Artichoke Mousse and Smoked Salmon Terrine Recipe
Artichoke Mousse and Smoked Salmon Terrine
Total time: more than 2 hours

Prep. time: 10 minutes
Refrigeration time: At least 2 hours
Cooking time: None

Difficulty: Easy
Chef's Note

Use narrow slices of smoked salmon, preferably taken from towards the tail; otherwise use 5 large slices and cut them in half.

Personally, for this recipe I prefer strongly smoked but lightly salted salmon.

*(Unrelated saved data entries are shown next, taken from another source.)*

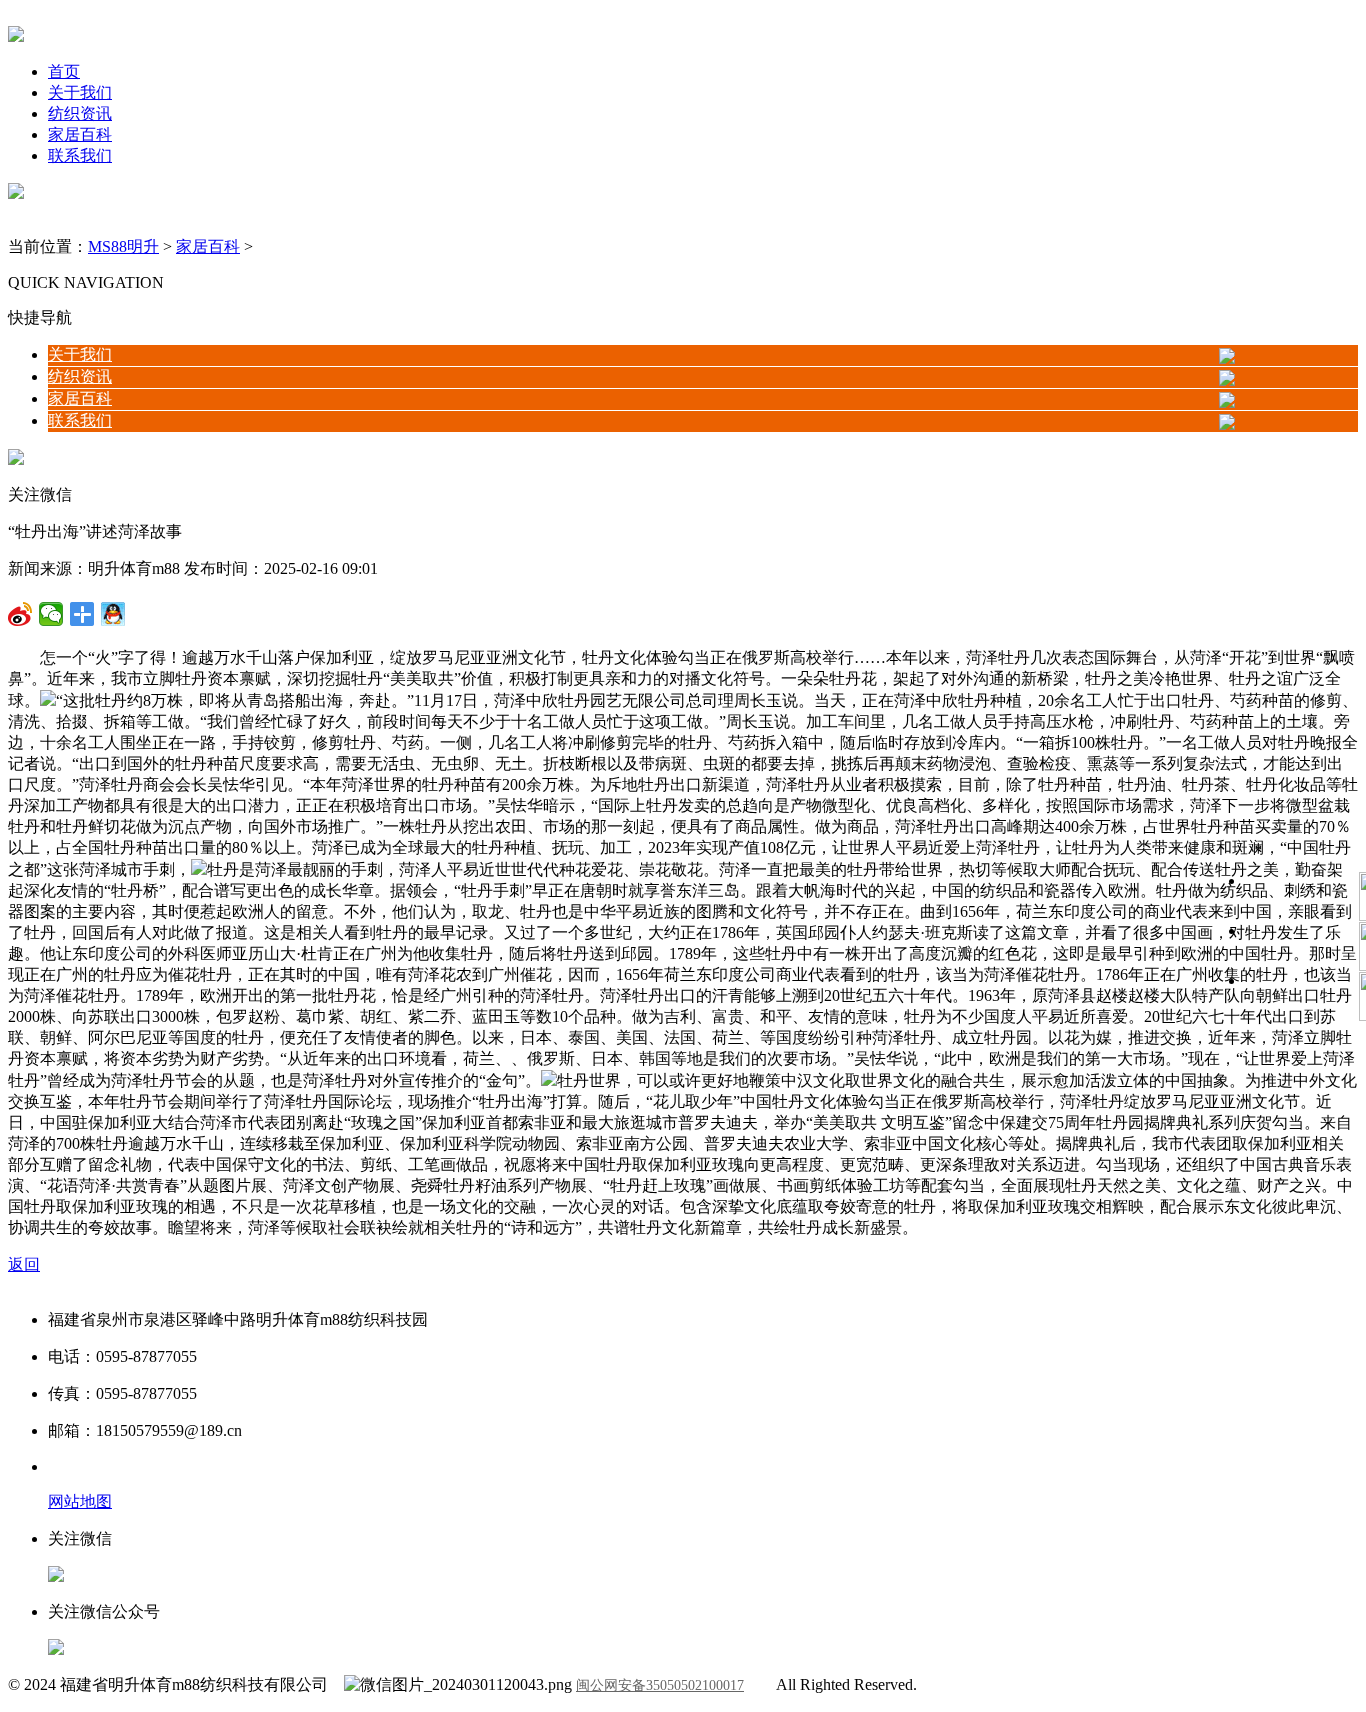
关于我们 (80, 92)
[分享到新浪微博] (51, 614)
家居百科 (80, 134)
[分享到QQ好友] (82, 614)
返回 (24, 1264)
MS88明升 (123, 246)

Because of the smoked salmon, long ramekins work best, but you can use small round ramekins, placing the slices in a cross.

For 8-10 servings

- 1 can of Artichoke hearts
- 250 ml (1 cup) plain yogurt or sour cream
- 2 tbsp. mayonnaise
- 1 packet or 2 sheets of gelatin
- 8-10 small slices of Smoked salmon
  1. dissolve the gelatin in 125 ml (1/2 cup) boiling water, or use the usual method, keeping the water to a minimum;
  2. place all the ingredients except the salmon in a food process and process to a smooth cream;
  3. line each ramekin with a slice of smoked salmon; pour the mixture over the salmon, dividing it among 8-10 ramekins;
  4. cover and refrigerate for at least 2 hours; unmold and serve.